Records shown:
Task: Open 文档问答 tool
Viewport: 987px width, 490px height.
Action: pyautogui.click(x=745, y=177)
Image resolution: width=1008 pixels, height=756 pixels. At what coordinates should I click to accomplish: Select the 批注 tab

...

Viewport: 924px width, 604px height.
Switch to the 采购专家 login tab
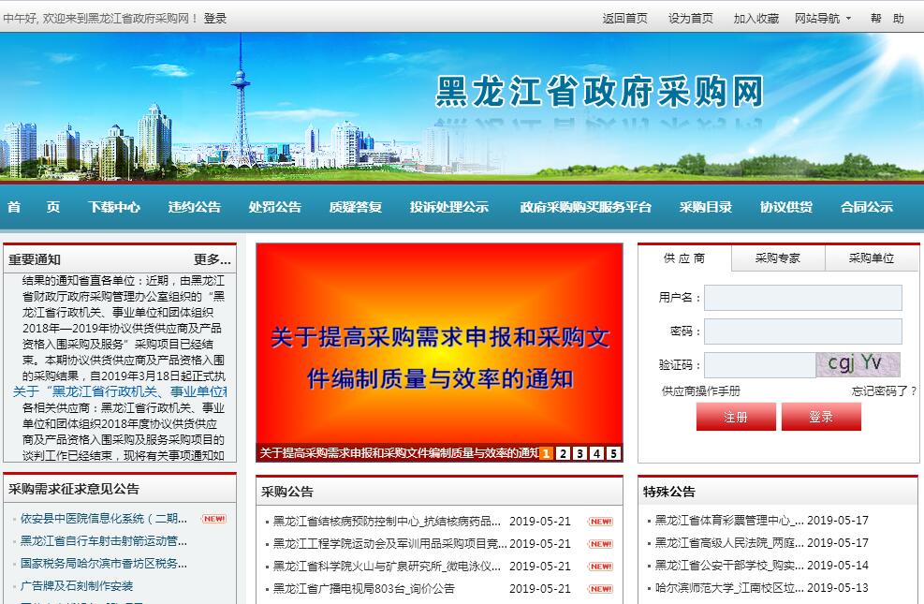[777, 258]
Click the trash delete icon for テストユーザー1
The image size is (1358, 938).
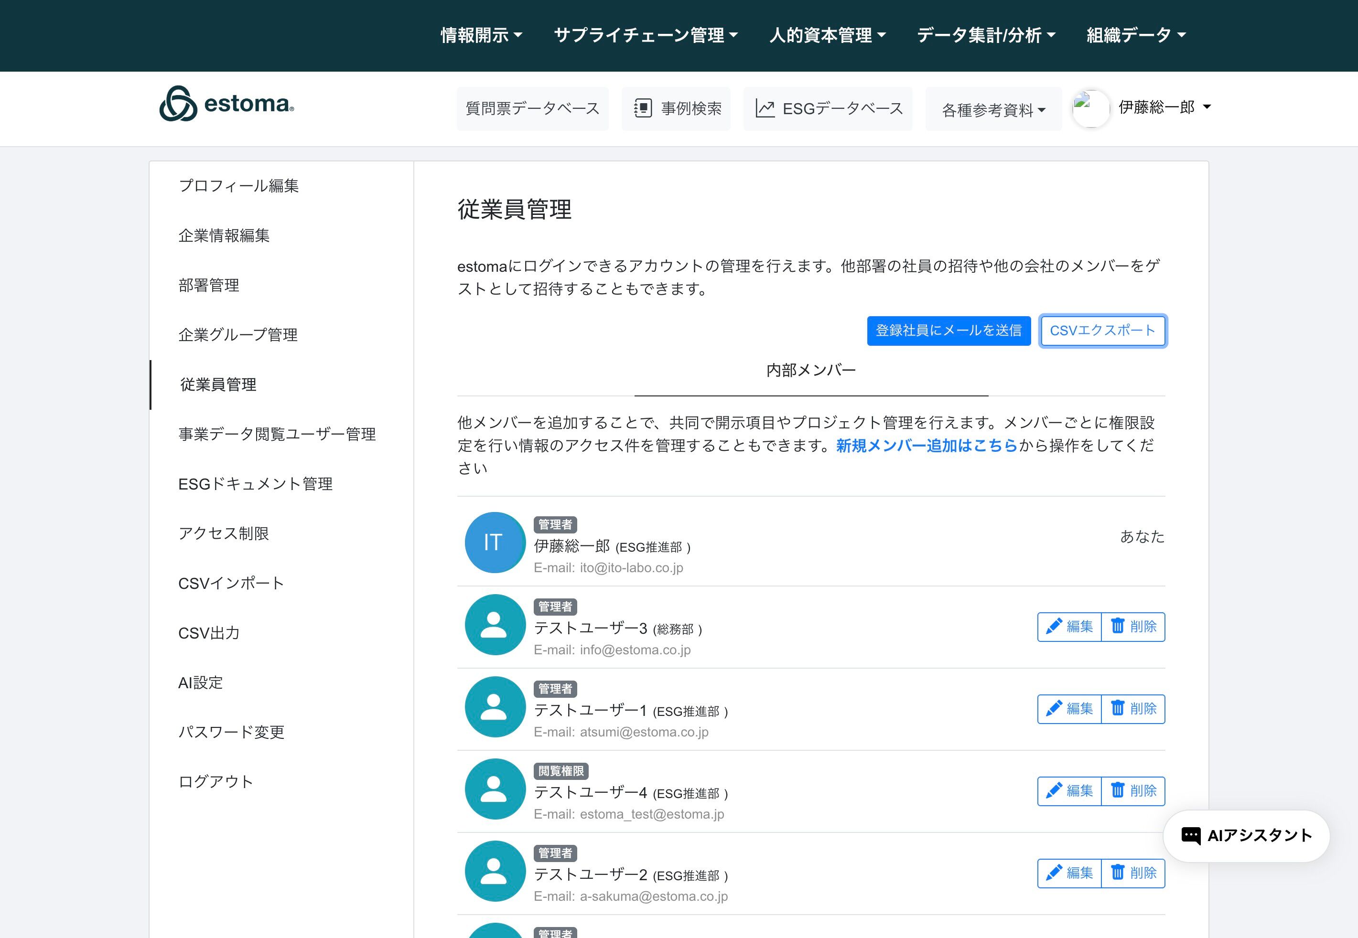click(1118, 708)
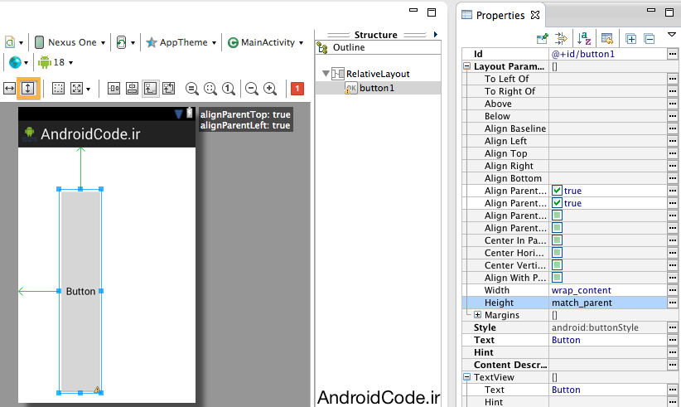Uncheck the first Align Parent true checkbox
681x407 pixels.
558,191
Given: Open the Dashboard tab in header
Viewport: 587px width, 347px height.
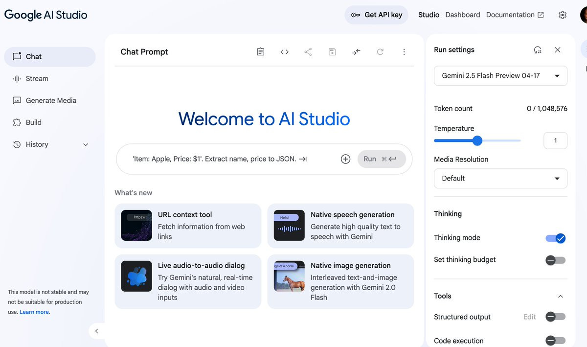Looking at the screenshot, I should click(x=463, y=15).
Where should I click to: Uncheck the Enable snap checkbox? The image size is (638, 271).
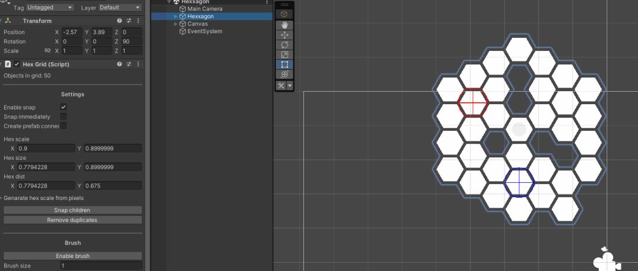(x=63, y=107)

What you should do: Counting across both blocks of the listing above, how many lines contain the word "height"? Reply with the number alone.

Correct answer: 4